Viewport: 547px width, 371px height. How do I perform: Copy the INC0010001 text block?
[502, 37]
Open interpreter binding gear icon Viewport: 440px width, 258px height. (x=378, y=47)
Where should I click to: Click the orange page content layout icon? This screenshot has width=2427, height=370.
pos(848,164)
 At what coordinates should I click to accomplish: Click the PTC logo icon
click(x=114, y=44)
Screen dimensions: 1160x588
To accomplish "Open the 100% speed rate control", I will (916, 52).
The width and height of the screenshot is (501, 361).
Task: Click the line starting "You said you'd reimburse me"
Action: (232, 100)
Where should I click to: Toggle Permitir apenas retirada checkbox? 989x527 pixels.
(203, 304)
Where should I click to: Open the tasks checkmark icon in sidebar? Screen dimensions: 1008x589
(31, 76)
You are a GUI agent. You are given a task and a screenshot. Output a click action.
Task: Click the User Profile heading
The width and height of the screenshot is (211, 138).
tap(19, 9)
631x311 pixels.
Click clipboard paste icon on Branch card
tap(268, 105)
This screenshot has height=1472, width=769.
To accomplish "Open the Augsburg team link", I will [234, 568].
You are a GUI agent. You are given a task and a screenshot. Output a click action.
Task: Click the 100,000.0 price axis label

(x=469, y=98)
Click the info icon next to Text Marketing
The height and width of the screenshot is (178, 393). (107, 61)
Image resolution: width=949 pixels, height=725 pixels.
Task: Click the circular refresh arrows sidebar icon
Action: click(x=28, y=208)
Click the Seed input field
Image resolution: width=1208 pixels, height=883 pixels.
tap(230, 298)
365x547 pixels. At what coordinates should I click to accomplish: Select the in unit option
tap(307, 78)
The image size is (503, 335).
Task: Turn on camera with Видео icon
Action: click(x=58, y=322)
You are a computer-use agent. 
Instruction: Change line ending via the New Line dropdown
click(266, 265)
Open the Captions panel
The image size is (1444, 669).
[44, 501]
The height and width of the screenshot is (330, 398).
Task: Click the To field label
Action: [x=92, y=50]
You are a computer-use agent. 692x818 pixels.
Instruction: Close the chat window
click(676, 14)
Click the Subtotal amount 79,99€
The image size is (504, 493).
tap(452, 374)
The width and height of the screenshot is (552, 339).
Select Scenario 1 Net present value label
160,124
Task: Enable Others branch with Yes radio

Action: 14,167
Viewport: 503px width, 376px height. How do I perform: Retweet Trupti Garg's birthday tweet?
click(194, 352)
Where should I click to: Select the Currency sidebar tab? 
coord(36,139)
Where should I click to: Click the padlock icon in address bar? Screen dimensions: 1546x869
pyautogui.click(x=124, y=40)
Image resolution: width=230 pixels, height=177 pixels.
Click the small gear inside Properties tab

_ _ _

> _TASK TO COMPLETE_
Line by line, copy the entries above exactly as they appear.

> _SOLUTION TO THIS TASK_
Viewport: 547px width, 371px height. How do I perform: Copy the INC0010001 text block?
[502, 37]
Open interpreter binding gear icon Viewport: 440px width, 258px height. (x=378, y=47)
Where should I click to: Click the orange page content layout icon? This screenshot has width=2427, height=370.
pos(848,164)
 At what coordinates should I click to accomplish: Click the PTC logo icon
click(x=114, y=44)
Screen dimensions: 1160x588
To accomplish "Open the 100% speed rate control", I will (916, 52).
The width and height of the screenshot is (501, 361).
Task: Click the line starting "You said you'd reimburse me"
Action: (232, 100)
Where should I click to: Toggle Permitir apenas retirada checkbox? 989x527 pixels.
(203, 304)
Where should I click to: Open the tasks checkmark icon in sidebar? Screen dimensions: 1008x589
(31, 76)
You are a GUI agent. You are given a task and a screenshot. Output a click action.
Task: Click the User Profile heading
The width and height of the screenshot is (211, 138).
tap(19, 9)
631x311 pixels.
Click clipboard paste icon on Branch card
tap(268, 105)
This screenshot has height=1472, width=769.
To accomplish "Open the Augsburg team link", I will [234, 568].
You are a GUI agent. You are given a task and a screenshot. Output a click action.
Task: Click the 100,000.0 price axis label

(x=469, y=98)
Click the info icon next to Text Marketing
The height and width of the screenshot is (178, 393). (107, 61)
Image resolution: width=949 pixels, height=725 pixels.
Task: Click the circular refresh arrows sidebar icon
Action: click(x=28, y=208)
Click the Seed input field
Image resolution: width=1208 pixels, height=883 pixels.
tap(230, 298)
365x547 pixels. At what coordinates should I click to accomplish: Select the in unit option
tap(307, 78)
The image size is (503, 335).
Task: Turn on camera with Видео icon
Action: click(x=58, y=322)
You are a computer-use agent. 
Instruction: Change line ending via the New Line dropdown
click(266, 265)
Open the Captions panel
The image size is (1444, 669).
[44, 501]
The height and width of the screenshot is (330, 398).
Task: Click the To field label
Action: [x=92, y=50]
You are a computer-use agent. 692x818 pixels.
Instruction: Close the chat window
click(676, 14)
Click the Subtotal amount 79,99€
The image size is (504, 493).
tap(452, 374)
The width and height of the screenshot is (552, 339).
Select Scenario 1 Net present value label
160,124
Task: Enable Others branch with Yes radio

Action: 14,167
Viewport: 503px width, 376px height. How do I perform: Retweet Trupti Garg's birthday tweet?
click(194, 352)
Where should I click to: Select the Currency sidebar tab? 
coord(36,139)
Where should I click to: Click the padlock icon in address bar? Screen dimensions: 1546x869
pyautogui.click(x=124, y=40)
Image resolution: width=230 pixels, height=177 pixels.
Click the small gear inside Properties tab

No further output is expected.